Document:
--- Begin ---

LogoInterview Master

SQL Learning

SQL HAVING Clause

Understanding the SQL HAVING Clause

The HAVING clause in SQL is specifically designed to filter groups based on a specified condition, typically involving an aggregate function. It works in tandem with the GROUP BY clause, allowing you to apply criteria *after* rows have been grouped and aggregate calculations (like COUNT, SUM, AVG, MIN, MAX) have been performed.

Think of it this way: WHERE filters individual rows before they enter the grouping process, while HAVING filters the final summary rows produced by GROUP BY.

Basic Syntax

SELECT column_name(s), AGGREGATE_FUNCTION(column_name)
FROM table_name
[WHERE condition]       -- Filters rows BEFORE grouping
GROUP BY column_name(s)
HAVING condition_involving_aggregate_function -- Filters groups AFTER grouping
[ORDER BY column_name(s)];

Key HAVING Concepts & Interview Questions

  • What is the fundamental difference between the WHERE clause and the HAVING clause? When must you use HAVING?
  • Can HAVING be used in a query without a GROUP BY clause? (Technically yes in some DBs, acting like WHERE, but it's unconventional and confusing).
  • Provide an example where you would filter groups based on their COUNT or SUM.
  • How does the logical processing order of SQL clauses (FROM, WHERE, GROUP BY, HAVING, SELECT, ORDER BY) explain the difference between WHERE and HAVING?
  • Can you use columns that are *not* aggregated and *not* in the GROUP BY clause within the HAVING condition? (Generally no, similar to the SELECT list rule).

HAVING vs. WHERE: The Crucial Difference

WHERE filters ROWS, HAVING filters GROUPS

  • WHERE Clause: Operates on individual rows. Filters data before any grouping or aggregation occurs. You cannot use aggregate functions (like COUNT(*), SUM(views)) directly in the WHERE clause because these functions operate on groups, which haven't been formed yet.
  • HAVING Clause: Operates on the summary rows created by GROUP BY. Filters data after grouping and aggregation have occurred. Its primary purpose is to filter based on the results of aggregate functions.

Example: Finding Frequently Interacting Users

Let's find users who have made more than 5 interactions (likes, comments, etc.).

--- End ---

What to work on:
**1)** Rewrite the passage of the SQL HAVING lesson starting at "HAVING condition_involving_aggregate_function -- Filters" and ending at "COUNT or SUM.", using "nonstandard" in place of "unconventional".
**2)** Answer these questions using the SQL HAVING lesson.
(a) Which clause does HAVING work in tandem with?
(b) Why can aggregate functions not be used directly in the WHERE clause?
(c) In the example on frequently interacting users, how many interactions must a user exceed?

Material provided:
--- Begin ---

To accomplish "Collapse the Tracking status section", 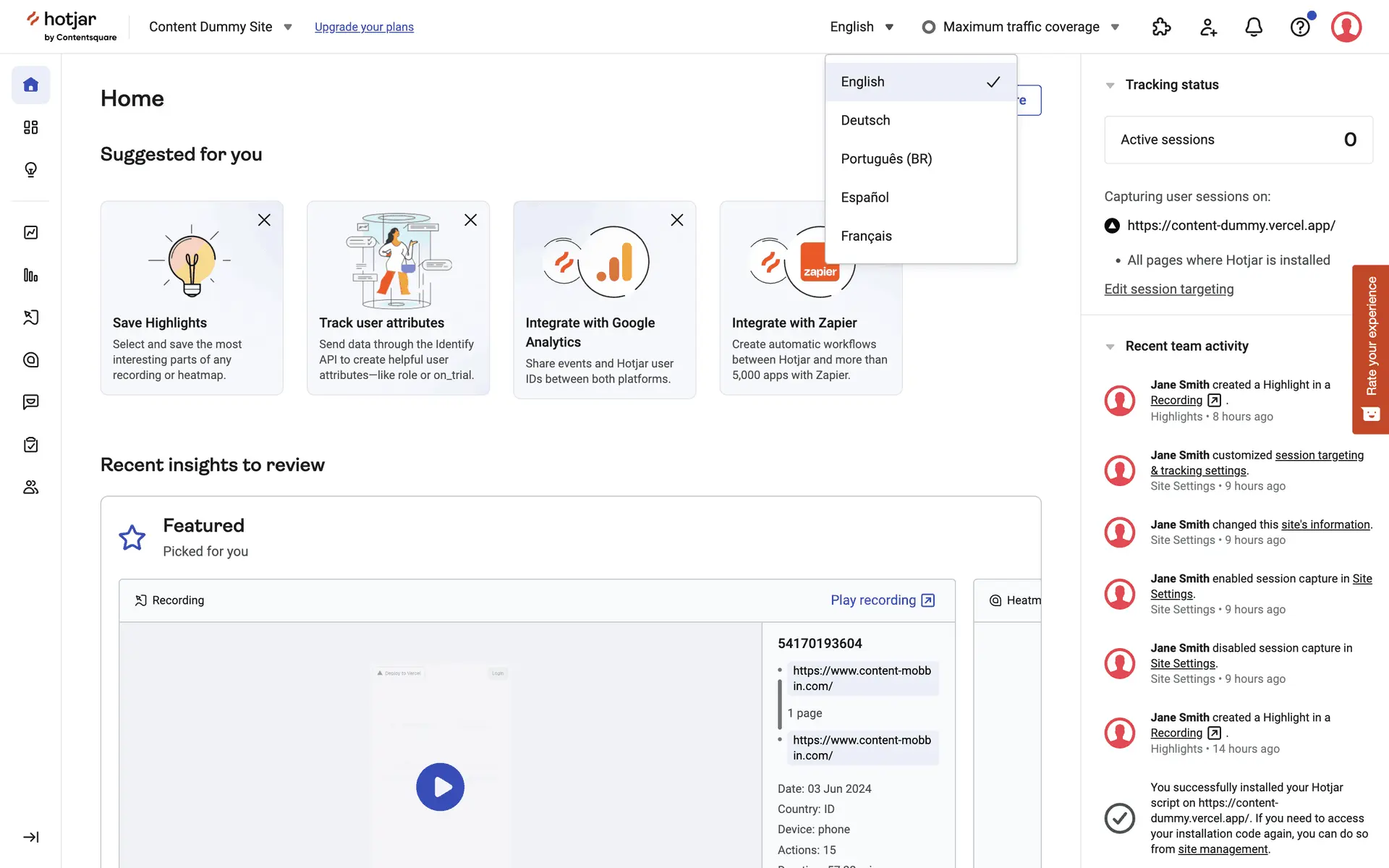I will pyautogui.click(x=1110, y=85).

--- End ---

Expected answers:
**1)**
HAVING condition_involving_aggregate_function -- Filters groups AFTER grouping
[ORDER BY column_name(s)];

Key HAVING Concepts & Interview Questions

  • What is the fundamental difference between the WHERE clause and the HAVING clause? When must you use HAVING?
  • Can HAVING be used in a query without a GROUP BY clause? (Technically yes in some DBs, acting like WHERE, but it's nonstandard and confusing).
  • Provide an example where you would filter groups based on their COUNT or SUM.

**2)**
(a) The GROUP BY clause.
(b) Aggregate functions operate on groups, and those groups haven't been formed yet when WHERE filters the data.
(c) 5 interactions.